Table 1 An overview of data organized according to their phase category and frequency of occurrence.

Full size table

Feature generation and selection

While the composition of HEAs provides valuable insights, it is not sufficient on its own to develop reliable and accurate ML models. To build robust models, additional features or descriptors are necessary to supplement the composition of data. Therefore, in this study, we recognize the importance of creating effective features and begin by constructing a diverse pool of features derived from chemical composition, a set of principles and formulas, and the properties of the constituent elements.

Mathematical equations play a crucial role in generating these features. We employ the rule of mixture, represented by the equation $X = \sum _{i=1}^{n} c_i(X_i)$, where $X_i$ denotes the elemental properties of each component, $c_i$ represents the composition of each component, and n corresponds to the number of components in the alloy. Another equation used is the deviation from the mean value, expressed as $\Delta X= \sqrt{\sum _{i=1}^{n} c_i(X_i-X_{\text {mean}})}$, where $X_{\text {mean}}$ denotes the mean value properties of all constituent elements. Additionally, we consider the percentage difference in elemental properties using the equation $\delta X= 100 \times \sqrt{\sum _{i=1}^{n} c_i\left( 1-\frac{X_i}{X_{\text {mean}}}\right) }$. Data on the available properties of each element or component, amounting to 100 properties, were gathered from¹⁰⁴. Furthermore, we take into account other important features, such as the enthalpy and entropy of mixing, which can be estimated using equations 1 and 2, respectively.

$$\begin{aligned} \Delta H_{mix}= & {} 4\sum _{i=1, i\ne j}^{n} c_i c_j H_{ij} \end{aligned}$$

(1)

$$\begin{aligned} \Delta S_{mix}= & {} -R\sum _{i=1, i\ne j}^{n} c_i Ln c_i \end{aligned}$$

(2)

══════

Tasks to carry out:
(a) In the feature generation passage, how many properties of each element were gathered?
(b) Continue the feature generation passage from where it stops.

Rows:
══════

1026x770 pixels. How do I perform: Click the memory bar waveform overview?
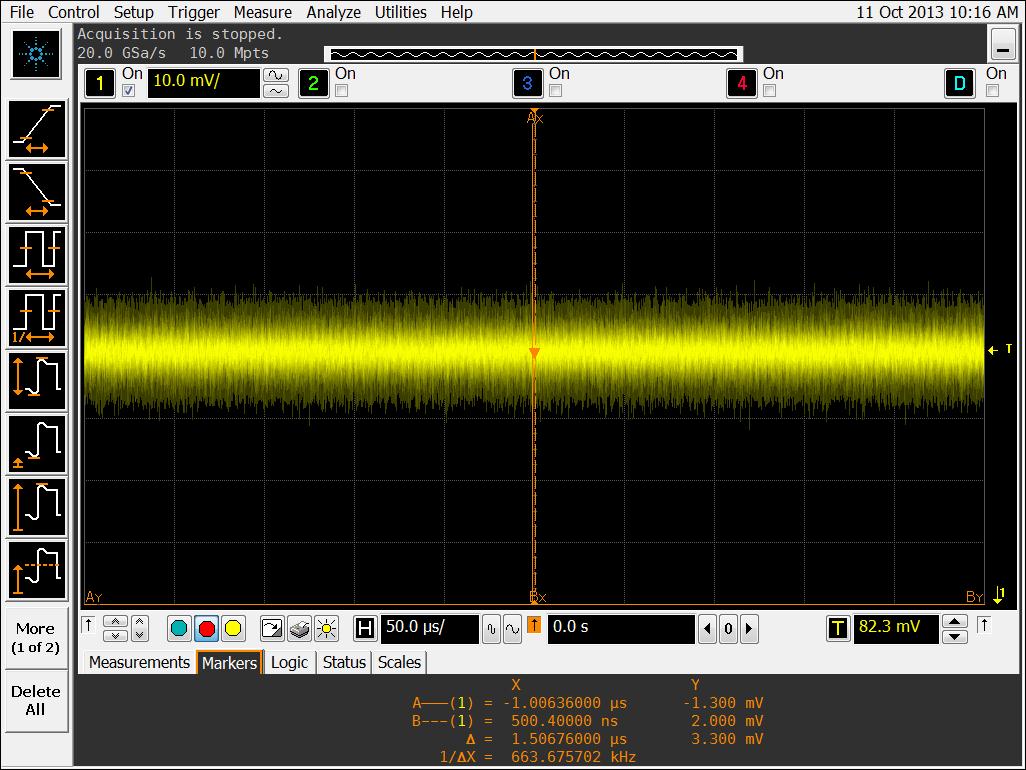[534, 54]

══════

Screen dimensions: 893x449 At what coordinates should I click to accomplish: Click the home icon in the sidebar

══════

Replies:
(a) 100 properties.

(b)
Equation 1 uses the mixing enthalpy $H_{ij}$ obtained from¹⁰⁵ where $i_{th}$ and $j_{th}$ represent the elements, while constant R denotes the gas constant Additionally, new features can be calculated based on existing ones. For example, $\Omega$ introduced by¹⁰³ is calculated as $\frac{T_m \Delta S_{\text {mix}}}{\left| \Delta H_{\text {mix}}\right| }$ and has shown potential for predicting solid solution formation. Another example is the geometrical parameter $\Lambda$, calculated as $\frac{\Delta S_{\text {mix}}}{(\delta R)^2}$¹⁰⁶. The objective is to incorporate a comprehensive set of features that go beyond the composition of the data, enabling more accurate and robust predictions. However, using a large number of features in ML training can be computationally expensive and has the potential to limit the physical insights that can be gleaned from the data¹⁰⁷. Therefore, feature selection is necessary to reduce model complexity and prevent overfitting, where the model performs poorly on new, unseen data. To perform feature selection, a three-step process was followed, as illustrated in Fig. 8. In the first step, non-physical elemental properties were eliminated from consideration. These properties were deemed irrelevant to the problem at hand and were thus removed from the feature set. Secondly, we identified highly correlated properties and features and removed them as well. However, Basic correlation analysis is insufficient for capturing the relationship between elemental properties and alloy phases, so a more sophisticated nonlinear approach is required to accurately model this relationship. In the third step, we employed the ExtraTreesClassifier algorithm from the scikit-learn library¹⁰⁸. This algorithm fits multiple randomized decision trees on different subsets of the dataset and selects the most effective features for the final model.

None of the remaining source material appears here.